С первой минуты несчастье его было в том, что он пришел в мир, где не было ничего святого, ничего, решительно ничего, кроме денег и чина. Впрочем, он тут же нашел, что обязан уточнить обстоятельства. Пожалуй, в первые-то минуты он испытал и приветливость, и тепло, даже видимость счастья дружной семьи, и только минутами вдруг ощущал, как сквозь приветливость и тепло угрюмо и медленно проступало что-то тяжелое, темное, вот как будто собиралась гроза, никуда не спеша, а придет час – соберется и грянет и развеет в прах и приветливость и тепло и семью, и всё это в те длинные зимние вечера, когда матушка с батюшкой вслух читали друг другу Карамзина. В большой комнате стояла мертвая тишина. Сальная свечка мерцала треща. В тишине раздавались мерные негромкие голоса. На ковре под ногами у взрослых играли старшие дети в свои тихие детские игры, именно тихие, поскольку уже твердо знали, что помешать батюшке есть страшный грех. Вот в эти-то часы мира и тишины вдруг взглянешь на их наклоненные к книге резко освещенные лица и вздрогнешь: как могли эти люди встретиться, жить вместе, рожать детей, и жизнь их не превратилась в ад.
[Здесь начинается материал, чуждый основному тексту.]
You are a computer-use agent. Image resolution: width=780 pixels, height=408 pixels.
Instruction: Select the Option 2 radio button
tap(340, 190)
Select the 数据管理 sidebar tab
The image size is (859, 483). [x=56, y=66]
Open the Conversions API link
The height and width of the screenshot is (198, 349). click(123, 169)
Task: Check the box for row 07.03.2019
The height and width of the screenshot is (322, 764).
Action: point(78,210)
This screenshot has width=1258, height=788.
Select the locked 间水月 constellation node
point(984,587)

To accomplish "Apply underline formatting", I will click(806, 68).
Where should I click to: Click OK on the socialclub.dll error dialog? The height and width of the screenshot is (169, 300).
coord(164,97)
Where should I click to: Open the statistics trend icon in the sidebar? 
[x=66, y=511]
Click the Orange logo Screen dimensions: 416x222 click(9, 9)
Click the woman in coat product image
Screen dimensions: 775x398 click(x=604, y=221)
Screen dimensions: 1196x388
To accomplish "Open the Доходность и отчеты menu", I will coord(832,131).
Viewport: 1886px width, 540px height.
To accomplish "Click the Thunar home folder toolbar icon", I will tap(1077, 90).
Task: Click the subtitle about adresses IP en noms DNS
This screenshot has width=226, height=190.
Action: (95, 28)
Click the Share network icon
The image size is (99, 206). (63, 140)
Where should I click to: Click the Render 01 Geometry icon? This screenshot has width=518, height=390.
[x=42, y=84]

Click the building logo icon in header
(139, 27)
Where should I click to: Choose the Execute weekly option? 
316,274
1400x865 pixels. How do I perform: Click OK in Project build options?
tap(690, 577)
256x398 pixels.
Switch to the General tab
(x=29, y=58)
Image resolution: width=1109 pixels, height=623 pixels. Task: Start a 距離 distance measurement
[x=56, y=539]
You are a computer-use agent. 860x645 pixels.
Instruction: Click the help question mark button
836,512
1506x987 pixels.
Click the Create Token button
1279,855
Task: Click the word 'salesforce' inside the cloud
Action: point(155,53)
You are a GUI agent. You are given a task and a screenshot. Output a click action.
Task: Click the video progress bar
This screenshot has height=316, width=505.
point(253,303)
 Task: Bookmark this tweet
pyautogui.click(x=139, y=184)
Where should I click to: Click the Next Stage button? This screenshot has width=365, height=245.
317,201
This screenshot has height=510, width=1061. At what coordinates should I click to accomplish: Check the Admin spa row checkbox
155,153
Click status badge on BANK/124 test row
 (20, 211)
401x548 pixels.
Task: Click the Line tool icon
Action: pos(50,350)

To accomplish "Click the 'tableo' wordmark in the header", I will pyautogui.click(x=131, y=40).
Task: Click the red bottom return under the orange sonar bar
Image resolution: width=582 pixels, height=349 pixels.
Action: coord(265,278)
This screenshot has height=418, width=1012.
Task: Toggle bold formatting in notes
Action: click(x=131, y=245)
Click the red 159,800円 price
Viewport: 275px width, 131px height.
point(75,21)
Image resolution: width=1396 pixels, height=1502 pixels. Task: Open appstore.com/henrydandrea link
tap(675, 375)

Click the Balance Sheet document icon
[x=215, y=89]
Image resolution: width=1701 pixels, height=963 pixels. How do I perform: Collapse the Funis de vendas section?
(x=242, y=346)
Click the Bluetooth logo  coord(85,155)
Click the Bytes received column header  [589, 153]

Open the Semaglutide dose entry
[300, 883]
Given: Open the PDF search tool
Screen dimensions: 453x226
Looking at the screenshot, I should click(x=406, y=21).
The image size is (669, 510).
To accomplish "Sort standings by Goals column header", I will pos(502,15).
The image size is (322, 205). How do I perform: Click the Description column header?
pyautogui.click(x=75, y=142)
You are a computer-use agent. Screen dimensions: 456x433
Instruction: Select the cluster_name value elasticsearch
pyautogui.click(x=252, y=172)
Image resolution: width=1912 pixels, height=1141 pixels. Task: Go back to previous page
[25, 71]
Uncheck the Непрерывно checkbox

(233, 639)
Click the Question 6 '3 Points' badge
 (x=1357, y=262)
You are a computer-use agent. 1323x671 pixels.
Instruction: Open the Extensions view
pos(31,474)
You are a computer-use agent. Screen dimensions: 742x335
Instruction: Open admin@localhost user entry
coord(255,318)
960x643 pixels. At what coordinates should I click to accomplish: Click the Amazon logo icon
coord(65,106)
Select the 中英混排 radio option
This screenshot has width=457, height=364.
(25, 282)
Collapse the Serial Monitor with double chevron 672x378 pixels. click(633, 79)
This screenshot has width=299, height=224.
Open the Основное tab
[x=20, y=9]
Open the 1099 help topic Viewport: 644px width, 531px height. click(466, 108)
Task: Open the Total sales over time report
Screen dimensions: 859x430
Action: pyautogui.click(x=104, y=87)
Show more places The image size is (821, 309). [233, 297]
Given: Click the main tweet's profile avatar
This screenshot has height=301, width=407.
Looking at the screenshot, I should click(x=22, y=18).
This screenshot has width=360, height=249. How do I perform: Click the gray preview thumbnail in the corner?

Лицо батюшки было правильным, отчасти даже красивым, с широким лбом, ещё увеличенным глубоко забирающими залысинами, с небольшим прямым носом, который оканчивался широкими чувственными ноздрями, и с сильным волевым подбородком, ещё подчеркнутым высоким воротом белоснежной сорочки, которая была у него неизменной, однако от него так и веяло холодом, небольшие глаза глядели неподвижно, тяжело и презрительно из-под властно и мрачно изогнутых темных бровей, бескровные тонкие губы плотно сжимались и приподнимались в левую сторону навсегда застывшей язвительной полуулыбкой, к ним близко подступали форменные узкие уставом определенные бакенбарды, отчего всё лицо становилось недобрым, если не злым, так что не только внимательный чуткий подросток, уже начавший заглядывать под поверхность обыденной жизни, но и самый быстрооглядный прохожий не мог не определить в этом внешне спокойном, всегда приветливом человеке мрачного истязателя и тирана, к тому же на вид он был лет пятидесяти, при его сорока четырех, свидетельство верное, что его душа уже искривилась и что ей, искривленной душе, не выпрямиться уже никогда.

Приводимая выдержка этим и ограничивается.